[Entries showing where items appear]
::::

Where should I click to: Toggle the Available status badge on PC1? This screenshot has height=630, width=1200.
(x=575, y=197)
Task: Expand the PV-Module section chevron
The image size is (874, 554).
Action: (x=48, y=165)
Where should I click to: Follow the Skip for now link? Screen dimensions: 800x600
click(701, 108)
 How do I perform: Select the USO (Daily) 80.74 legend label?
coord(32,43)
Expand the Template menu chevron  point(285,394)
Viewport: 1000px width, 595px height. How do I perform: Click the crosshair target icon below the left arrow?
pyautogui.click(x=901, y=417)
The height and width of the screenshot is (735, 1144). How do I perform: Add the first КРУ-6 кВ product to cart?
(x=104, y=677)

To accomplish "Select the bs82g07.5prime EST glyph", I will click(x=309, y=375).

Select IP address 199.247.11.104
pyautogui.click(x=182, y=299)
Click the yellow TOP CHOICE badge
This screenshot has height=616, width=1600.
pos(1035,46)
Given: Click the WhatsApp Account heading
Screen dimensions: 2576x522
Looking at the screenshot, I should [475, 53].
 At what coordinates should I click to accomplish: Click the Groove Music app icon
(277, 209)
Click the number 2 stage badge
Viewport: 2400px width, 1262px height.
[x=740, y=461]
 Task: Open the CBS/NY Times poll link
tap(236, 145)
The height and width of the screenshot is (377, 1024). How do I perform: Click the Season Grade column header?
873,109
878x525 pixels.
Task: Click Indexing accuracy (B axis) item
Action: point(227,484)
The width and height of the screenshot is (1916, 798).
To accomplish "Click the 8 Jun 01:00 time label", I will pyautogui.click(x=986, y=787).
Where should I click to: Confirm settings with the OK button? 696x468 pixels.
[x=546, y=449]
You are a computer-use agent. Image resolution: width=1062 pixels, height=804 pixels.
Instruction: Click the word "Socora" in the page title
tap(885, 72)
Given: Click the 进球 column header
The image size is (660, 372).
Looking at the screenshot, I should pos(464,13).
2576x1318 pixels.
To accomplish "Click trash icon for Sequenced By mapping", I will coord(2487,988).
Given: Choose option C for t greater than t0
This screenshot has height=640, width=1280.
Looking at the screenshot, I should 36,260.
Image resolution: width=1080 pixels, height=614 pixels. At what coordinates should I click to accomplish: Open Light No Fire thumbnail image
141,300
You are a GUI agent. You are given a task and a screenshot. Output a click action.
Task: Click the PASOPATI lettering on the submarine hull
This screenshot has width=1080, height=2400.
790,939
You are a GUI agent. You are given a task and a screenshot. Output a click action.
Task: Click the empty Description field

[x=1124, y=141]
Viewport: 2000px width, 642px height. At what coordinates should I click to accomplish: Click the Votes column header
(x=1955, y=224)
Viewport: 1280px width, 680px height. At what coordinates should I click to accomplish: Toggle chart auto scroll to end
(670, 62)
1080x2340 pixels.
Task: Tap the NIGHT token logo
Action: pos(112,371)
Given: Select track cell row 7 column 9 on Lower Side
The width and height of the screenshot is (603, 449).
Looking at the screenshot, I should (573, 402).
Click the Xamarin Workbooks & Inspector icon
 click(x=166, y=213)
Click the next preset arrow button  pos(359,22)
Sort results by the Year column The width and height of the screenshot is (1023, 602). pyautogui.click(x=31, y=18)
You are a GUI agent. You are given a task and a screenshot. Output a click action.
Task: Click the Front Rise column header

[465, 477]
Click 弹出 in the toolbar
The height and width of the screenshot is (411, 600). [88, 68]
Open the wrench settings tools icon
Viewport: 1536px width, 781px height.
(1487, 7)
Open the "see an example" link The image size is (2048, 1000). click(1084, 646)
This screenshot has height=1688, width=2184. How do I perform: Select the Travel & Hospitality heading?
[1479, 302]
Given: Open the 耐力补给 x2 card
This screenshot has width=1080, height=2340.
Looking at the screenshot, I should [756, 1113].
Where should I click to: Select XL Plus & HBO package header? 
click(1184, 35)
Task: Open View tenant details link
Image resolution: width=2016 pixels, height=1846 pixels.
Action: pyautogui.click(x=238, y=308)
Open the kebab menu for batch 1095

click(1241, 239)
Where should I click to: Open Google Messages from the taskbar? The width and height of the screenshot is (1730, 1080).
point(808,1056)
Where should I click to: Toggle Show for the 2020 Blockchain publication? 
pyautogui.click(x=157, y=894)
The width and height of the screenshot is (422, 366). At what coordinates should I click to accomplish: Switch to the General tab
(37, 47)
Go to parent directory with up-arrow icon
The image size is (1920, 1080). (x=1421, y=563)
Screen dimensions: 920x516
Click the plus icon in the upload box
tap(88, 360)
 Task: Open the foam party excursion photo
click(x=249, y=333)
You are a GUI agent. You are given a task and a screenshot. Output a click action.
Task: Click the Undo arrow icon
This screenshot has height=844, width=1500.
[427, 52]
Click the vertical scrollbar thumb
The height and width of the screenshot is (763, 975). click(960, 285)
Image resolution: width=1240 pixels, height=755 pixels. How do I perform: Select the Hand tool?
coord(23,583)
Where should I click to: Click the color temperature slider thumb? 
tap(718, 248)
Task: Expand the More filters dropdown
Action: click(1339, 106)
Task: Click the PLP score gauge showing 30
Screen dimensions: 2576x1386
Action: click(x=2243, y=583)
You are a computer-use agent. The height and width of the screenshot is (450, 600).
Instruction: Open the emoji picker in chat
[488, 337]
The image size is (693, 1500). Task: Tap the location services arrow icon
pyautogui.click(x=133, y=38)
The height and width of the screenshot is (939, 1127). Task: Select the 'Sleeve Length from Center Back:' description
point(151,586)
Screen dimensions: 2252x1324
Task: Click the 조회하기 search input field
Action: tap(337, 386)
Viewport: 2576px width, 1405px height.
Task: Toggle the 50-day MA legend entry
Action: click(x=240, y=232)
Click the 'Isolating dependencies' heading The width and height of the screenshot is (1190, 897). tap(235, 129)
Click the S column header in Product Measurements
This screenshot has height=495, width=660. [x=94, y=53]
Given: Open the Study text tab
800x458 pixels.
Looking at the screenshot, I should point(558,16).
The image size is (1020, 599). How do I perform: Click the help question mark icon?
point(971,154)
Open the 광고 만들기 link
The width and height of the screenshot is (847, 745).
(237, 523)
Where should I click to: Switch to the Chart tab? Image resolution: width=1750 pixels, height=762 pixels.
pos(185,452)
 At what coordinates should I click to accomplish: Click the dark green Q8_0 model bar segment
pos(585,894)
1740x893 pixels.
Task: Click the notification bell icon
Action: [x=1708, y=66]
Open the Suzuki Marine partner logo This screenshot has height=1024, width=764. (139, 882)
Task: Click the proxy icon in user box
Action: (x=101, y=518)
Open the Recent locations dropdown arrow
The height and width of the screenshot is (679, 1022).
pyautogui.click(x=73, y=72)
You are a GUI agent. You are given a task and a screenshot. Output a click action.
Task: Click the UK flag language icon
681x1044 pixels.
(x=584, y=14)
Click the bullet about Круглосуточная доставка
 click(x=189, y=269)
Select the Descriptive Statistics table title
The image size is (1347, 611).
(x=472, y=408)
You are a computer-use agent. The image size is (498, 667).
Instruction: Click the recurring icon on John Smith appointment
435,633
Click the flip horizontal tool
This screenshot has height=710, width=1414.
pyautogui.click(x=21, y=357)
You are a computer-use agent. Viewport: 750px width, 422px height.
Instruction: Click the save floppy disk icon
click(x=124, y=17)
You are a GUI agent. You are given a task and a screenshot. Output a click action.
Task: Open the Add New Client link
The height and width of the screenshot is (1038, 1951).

::::

Problem statement:
Reproduce every line of the listing above word for word, without changing anything.

Worked answer:
Where should I click to: Toggle the Available status badge on PC1? This screenshot has height=630, width=1200.
(x=575, y=197)
Task: Expand the PV-Module section chevron
The image size is (874, 554).
Action: (x=48, y=165)
Where should I click to: Follow the Skip for now link? Screen dimensions: 800x600
click(701, 108)
 How do I perform: Select the USO (Daily) 80.74 legend label?
coord(32,43)
Expand the Template menu chevron  point(285,394)
Viewport: 1000px width, 595px height. How do I perform: Click the crosshair target icon below the left arrow?
pyautogui.click(x=901, y=417)
The height and width of the screenshot is (735, 1144). How do I perform: Add the first КРУ-6 кВ product to cart?
(x=104, y=677)

To accomplish "Select the bs82g07.5prime EST glyph", I will click(x=309, y=375).

Select IP address 199.247.11.104
pyautogui.click(x=182, y=299)
Click the yellow TOP CHOICE badge
This screenshot has height=616, width=1600.
pos(1035,46)
Given: Click the WhatsApp Account heading
Screen dimensions: 2576x522
Looking at the screenshot, I should [475, 53].
 At what coordinates should I click to accomplish: Click the Groove Music app icon
(277, 209)
Click the number 2 stage badge
Viewport: 2400px width, 1262px height.
[x=740, y=461]
 Task: Open the CBS/NY Times poll link
tap(236, 145)
The height and width of the screenshot is (377, 1024). How do I perform: Click the Season Grade column header?
873,109
878x525 pixels.
Task: Click Indexing accuracy (B axis) item
Action: point(227,484)
The width and height of the screenshot is (1916, 798).
To accomplish "Click the 8 Jun 01:00 time label", I will pyautogui.click(x=986, y=787).
Where should I click to: Confirm settings with the OK button? 696x468 pixels.
[x=546, y=449]
You are a computer-use agent. Image resolution: width=1062 pixels, height=804 pixels.
Instruction: Click the word "Socora" in the page title
tap(885, 72)
Given: Click the 进球 column header
The image size is (660, 372).
Looking at the screenshot, I should pos(464,13).
2576x1318 pixels.
To accomplish "Click trash icon for Sequenced By mapping", I will coord(2487,988).
Given: Choose option C for t greater than t0
This screenshot has height=640, width=1280.
Looking at the screenshot, I should 36,260.
Image resolution: width=1080 pixels, height=614 pixels. At what coordinates should I click to accomplish: Open Light No Fire thumbnail image
141,300
You are a GUI agent. You are given a task and a screenshot. Output a click action.
Task: Click the PASOPATI lettering on the submarine hull
This screenshot has width=1080, height=2400.
790,939
You are a GUI agent. You are given a task and a screenshot. Output a click action.
Task: Click the empty Description field

[x=1124, y=141]
Viewport: 2000px width, 642px height. At what coordinates should I click to accomplish: Click the Votes column header
(x=1955, y=224)
Viewport: 1280px width, 680px height. At what coordinates should I click to accomplish: Toggle chart auto scroll to end
(670, 62)
1080x2340 pixels.
Task: Tap the NIGHT token logo
Action: pos(112,371)
Given: Select track cell row 7 column 9 on Lower Side
The width and height of the screenshot is (603, 449).
Looking at the screenshot, I should (573, 402).
Click the Xamarin Workbooks & Inspector icon
 click(x=166, y=213)
Click the next preset arrow button  pos(359,22)
Sort results by the Year column The width and height of the screenshot is (1023, 602). pyautogui.click(x=31, y=18)
You are a GUI agent. You are given a task and a screenshot. Output a click action.
Task: Click the Front Rise column header

[465, 477]
Click 弹出 in the toolbar
The height and width of the screenshot is (411, 600). [88, 68]
Open the wrench settings tools icon
Viewport: 1536px width, 781px height.
(1487, 7)
Open the "see an example" link The image size is (2048, 1000). click(1084, 646)
This screenshot has height=1688, width=2184. How do I perform: Select the Travel & Hospitality heading?
[1479, 302]
Given: Open the 耐力补给 x2 card
This screenshot has width=1080, height=2340.
Looking at the screenshot, I should [756, 1113].
Where should I click to: Select XL Plus & HBO package header? 
click(1184, 35)
Task: Open View tenant details link
Image resolution: width=2016 pixels, height=1846 pixels.
Action: pyautogui.click(x=238, y=308)
Open the kebab menu for batch 1095

click(1241, 239)
Where should I click to: Open Google Messages from the taskbar? The width and height of the screenshot is (1730, 1080).
point(808,1056)
Where should I click to: Toggle Show for the 2020 Blockchain publication? 
pyautogui.click(x=157, y=894)
The width and height of the screenshot is (422, 366). At what coordinates should I click to accomplish: Switch to the General tab
(37, 47)
Go to parent directory with up-arrow icon
The image size is (1920, 1080). (x=1421, y=563)
Screen dimensions: 920x516
Click the plus icon in the upload box
tap(88, 360)
 Task: Open the foam party excursion photo
click(x=249, y=333)
You are a GUI agent. You are given a task and a screenshot. Output a click action.
Task: Click the Undo arrow icon
This screenshot has height=844, width=1500.
[427, 52]
Click the vertical scrollbar thumb
The height and width of the screenshot is (763, 975). click(960, 285)
Image resolution: width=1240 pixels, height=755 pixels. How do I perform: Select the Hand tool?
coord(23,583)
Where should I click to: Click the color temperature slider thumb? 
tap(718, 248)
Task: Expand the More filters dropdown
Action: click(1339, 106)
Task: Click the PLP score gauge showing 30
Screen dimensions: 2576x1386
Action: click(x=2243, y=583)
You are a computer-use agent. The height and width of the screenshot is (450, 600).
Instruction: Open the emoji picker in chat
[488, 337]
The image size is (693, 1500). Task: Tap the location services arrow icon
pyautogui.click(x=133, y=38)
The height and width of the screenshot is (939, 1127). Task: Select the 'Sleeve Length from Center Back:' description
point(151,586)
Screen dimensions: 2252x1324
Task: Click the 조회하기 search input field
Action: tap(337, 386)
Viewport: 2576px width, 1405px height.
Task: Toggle the 50-day MA legend entry
Action: click(x=240, y=232)
Click the 'Isolating dependencies' heading The width and height of the screenshot is (1190, 897). tap(235, 129)
Click the S column header in Product Measurements
This screenshot has height=495, width=660. [x=94, y=53]
Given: Open the Study text tab
800x458 pixels.
Looking at the screenshot, I should point(558,16).
The image size is (1020, 599). How do I perform: Click the help question mark icon?
point(971,154)
Open the 광고 만들기 link
The width and height of the screenshot is (847, 745).
(237, 523)
Where should I click to: Switch to the Chart tab? Image resolution: width=1750 pixels, height=762 pixels.
pos(185,452)
 At what coordinates should I click to accomplish: Click the dark green Q8_0 model bar segment
pos(585,894)
1740x893 pixels.
Task: Click the notification bell icon
Action: [x=1708, y=66]
Open the Suzuki Marine partner logo This screenshot has height=1024, width=764. (139, 882)
Task: Click the proxy icon in user box
Action: (x=101, y=518)
Open the Recent locations dropdown arrow
The height and width of the screenshot is (679, 1022).
pyautogui.click(x=73, y=72)
You are a GUI agent. You are given a task and a screenshot. Output a click action.
Task: Click the UK flag language icon
681x1044 pixels.
(x=584, y=14)
Click the bullet about Круглосуточная доставка
 click(x=189, y=269)
Select the Descriptive Statistics table title
The image size is (1347, 611).
(x=472, y=408)
You are a computer-use agent. The image size is (498, 667).
Instruction: Click the recurring icon on John Smith appointment
435,633
Click the flip horizontal tool
This screenshot has height=710, width=1414.
pyautogui.click(x=21, y=357)
You are a computer-use agent. Viewport: 750px width, 422px height.
Instruction: Click the save floppy disk icon
click(x=124, y=17)
You are a GUI agent. You are given a task and a screenshot. Output a click action.
Task: Open the Add New Client link
The height and width of the screenshot is (1038, 1951).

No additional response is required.